El Fondo Monetario Internacional  venderá bonos por primera vez en su historia para financiar sus programas de crédito, una vez que su Consejo Ejecutivo apruebe la operación. El primer ministro de Rusia, Vladimir Putin, comunicó al organismo que quiere comprarle bonos por valor de 10.000 millones de dólares, una declaración que Strauss-Kahn recibió de forma positiva.
La emisión de bonos está contemplada en la carta fundacional de la institución, firmada en 1944, pero nunca se ha llevado a la práctica.

Rusia, China, India y Brasil son los principales impulsores de la idea, pues prefieren aportar fondos al FMI mediante la compra de títulos a la entrega de contribuciones de forma tradicional.

Los bonos les darían más flexibilidad, pues los bancos centrales podrían vendérselos y comprárselos entre ellos, al tiempo que serían contabilizados como reservas de divisas del país, según la propuesta de los cuatro países, presentada en la Asamblea del FMI en abril.

Emisiones limitadas

Las emisiones se prevén limitadas, por lo que los títulos estadounidenses seguirán siendo la apuesta predilecta para mantener las reservas nacionales.
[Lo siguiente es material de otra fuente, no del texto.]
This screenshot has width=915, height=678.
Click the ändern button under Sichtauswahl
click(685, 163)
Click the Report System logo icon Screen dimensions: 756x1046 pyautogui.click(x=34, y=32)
Con las emisiones de bonos y aportaciones tradicionales, el FMI quiere obtener los 500.000 millones de dólares en recursos adicionales prometidos en la cumbre presidencial del G-20 a principios de abril.

Los títulos del Fondo serán en Derechos Especiales de Giro, la moneda virtual con la que el organismo opera, que consiste en una canasta compuesta por el dólar, el yen, la libra esterlina y el euro. La entidad no reveló los detalles de la primera emisión de títulos, como su vencimiento o su valor total.